_Task goal_: Down to the last line, retype the records below exactly and skip the pictures.

-- Dataset entries follows --

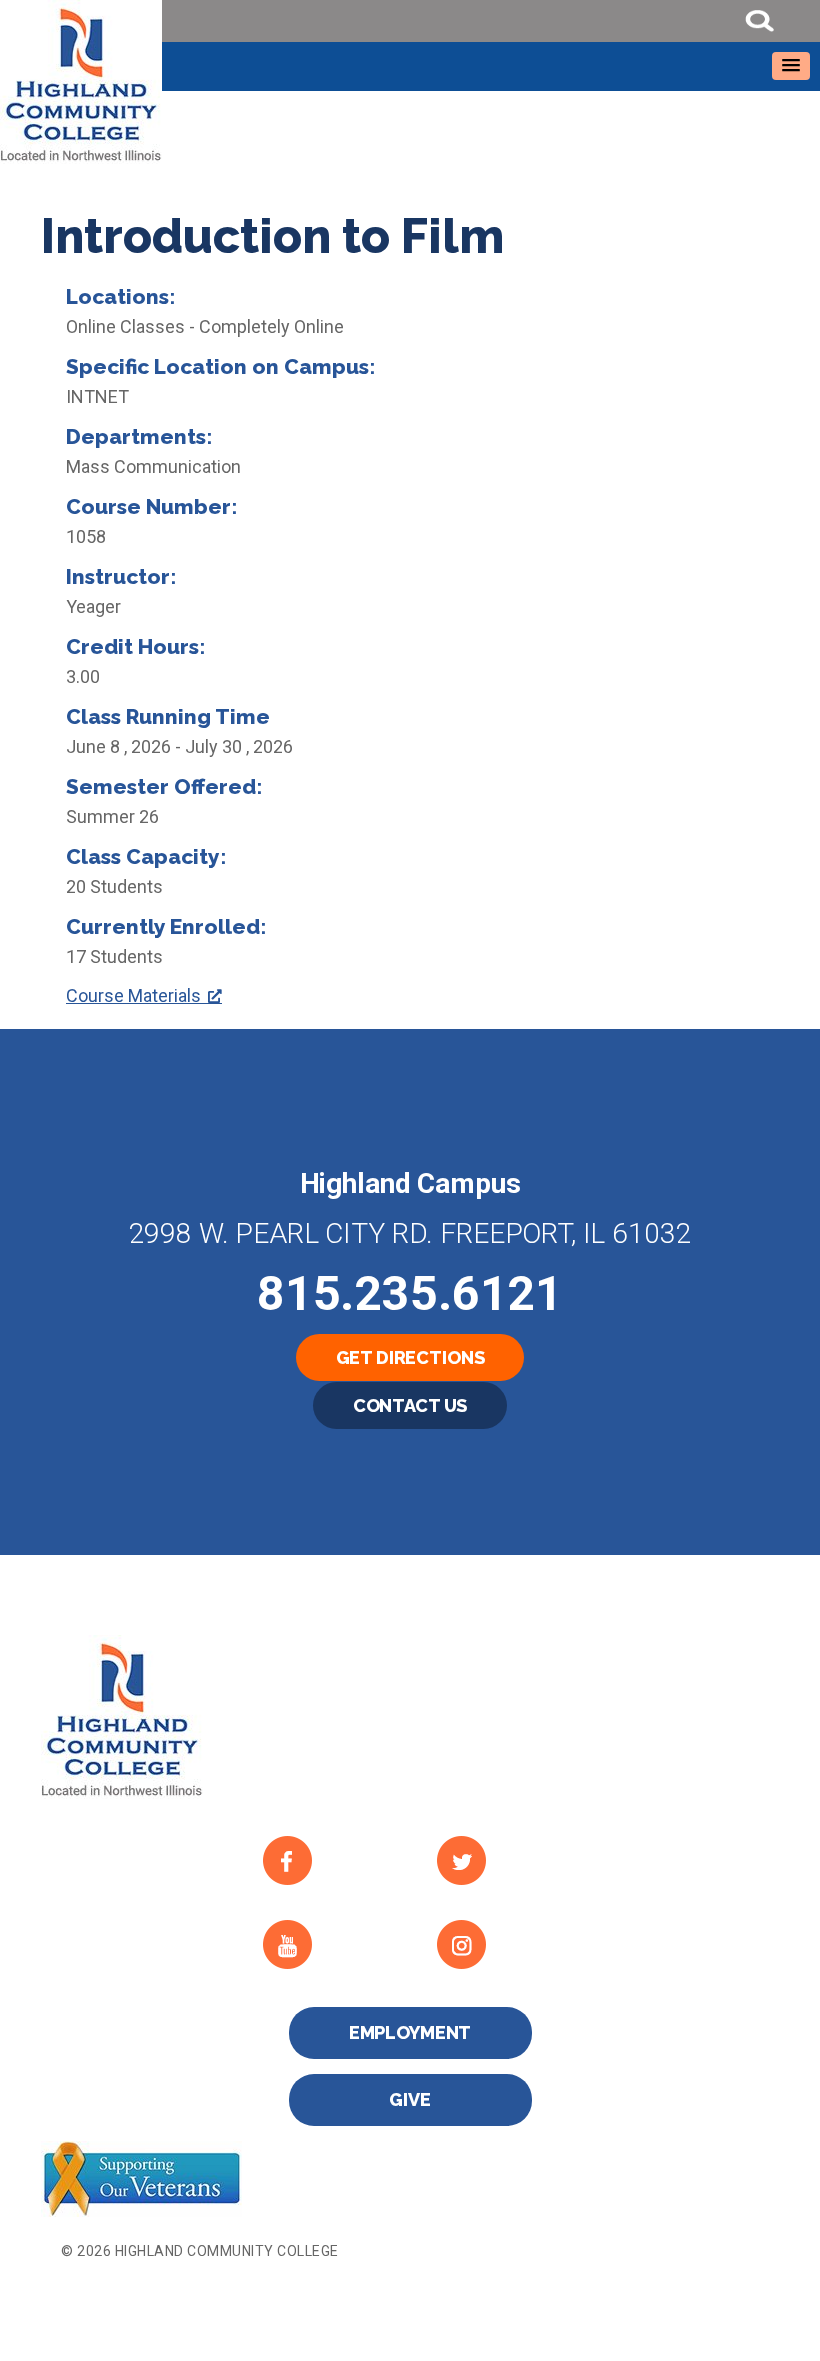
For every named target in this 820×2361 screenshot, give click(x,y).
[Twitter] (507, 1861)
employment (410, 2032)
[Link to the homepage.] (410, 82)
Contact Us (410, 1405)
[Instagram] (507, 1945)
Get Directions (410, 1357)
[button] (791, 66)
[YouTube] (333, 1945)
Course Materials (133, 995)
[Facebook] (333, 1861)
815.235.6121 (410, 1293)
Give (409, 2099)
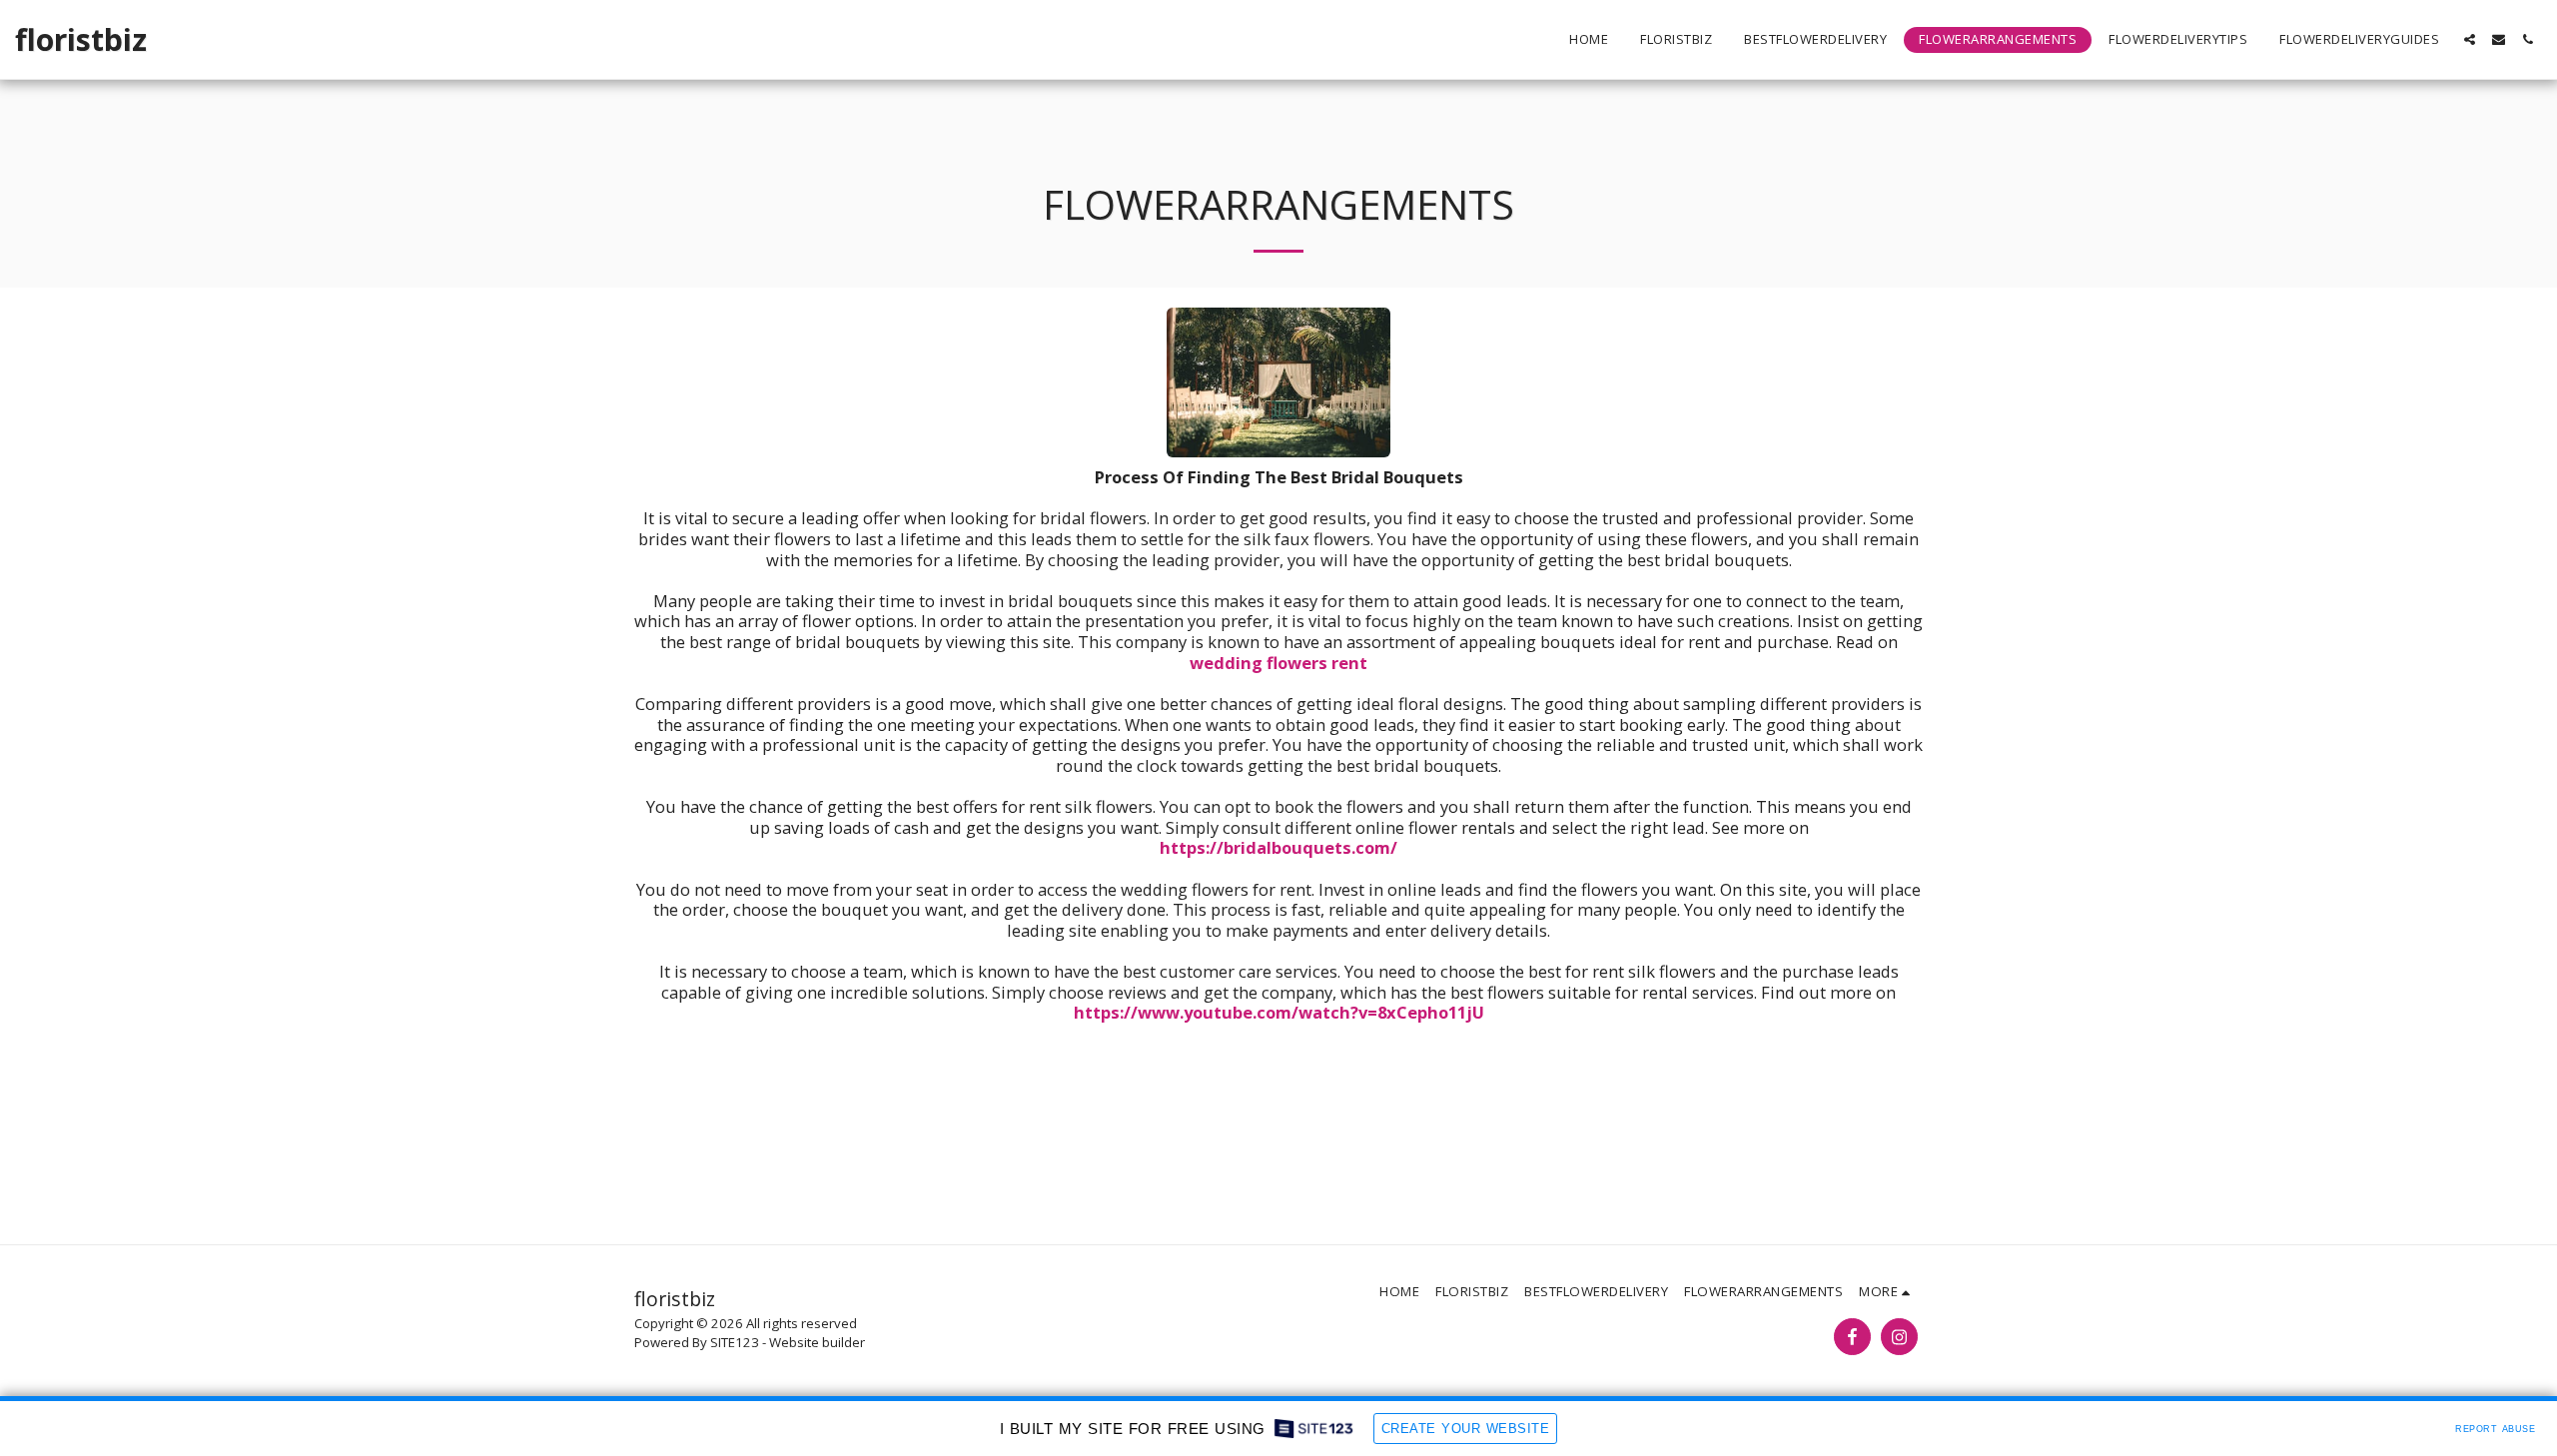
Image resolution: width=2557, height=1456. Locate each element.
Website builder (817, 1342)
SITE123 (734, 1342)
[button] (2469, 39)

-- Dataset entries concluded --

_Answer to the problem_:
For every named target in this 820×2361 screenshot, give click(x,y).
[Twitter] (507, 1861)
employment (410, 2032)
[Link to the homepage.] (410, 82)
Contact Us (410, 1405)
[Instagram] (507, 1945)
Get Directions (410, 1357)
[button] (791, 66)
[YouTube] (333, 1945)
Course Materials (133, 995)
[Facebook] (333, 1861)
815.235.6121 (410, 1293)
Give (409, 2099)
Image resolution: width=2557, height=1456. Locate each element.
Website builder (817, 1342)
SITE123 (734, 1342)
[button] (2469, 39)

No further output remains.